Episcopal consecration
- Principal consecrator: César d'Estrées
- Co-consecrators: Jacques Potier de Novion, François Bochart de Saron
- Date: 23 January 1695

Cardinalate
- Elevated by: Pope Clement XI
- Date: 29 November 1719

Bishops consecrated by Léon Potier de Gesvres as principal consecrator
- François de Carbonnel de Canisy: 25 March 1696

= Léon Potier de Gesvres =

French Catholic cardinal

Léon Potier de Gesvres (15 August 1656 – 12 November 1744) was a French Roman Catholic prelate and Cardinal.

==Biography==
He was the second son of Léon Potier, Duke of Gesvres, Peer of France, and Marie-Françoise du Val.

He became Abbot commendatario of the Bernay Abbey in 1666 and the Aurillac Abbey in 1679.
He served as the Archbishop of the Archdiocese of Bourges from 1694 to 1729. He never resided in his archdiocese and visited it only a few times.
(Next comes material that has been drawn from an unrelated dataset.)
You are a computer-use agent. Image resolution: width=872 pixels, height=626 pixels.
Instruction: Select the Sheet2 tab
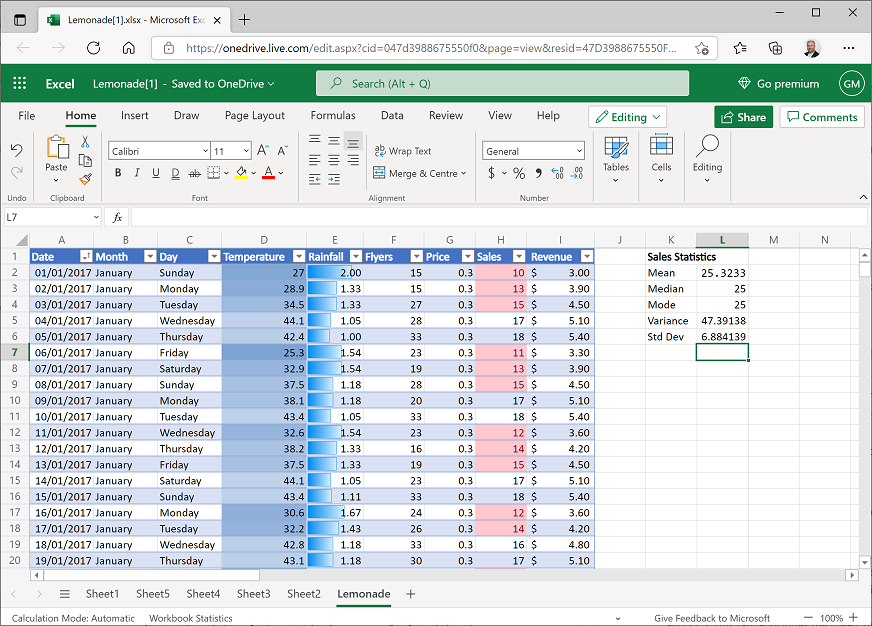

He was created Cardinal-priest in the consistory of 29 November 1719. Pope Clement XI sent him the red hat with an apostolic brief of 23 December 1719. After his appointment, Potier never went to Rome , neither did he participate in any of the four conclaves (1721, 1724, 1730, 1740) celebrated during his cardinalate.

According to Saint-Simon, Potier was a hypochondriac who never did anything..

He was also Abbot commendatario of the Abbey of Saint-Amand (1720-1744) and Saint-Remy, Reims (1728-1744).

He was Commander in the Order of the Holy Spirit (1724).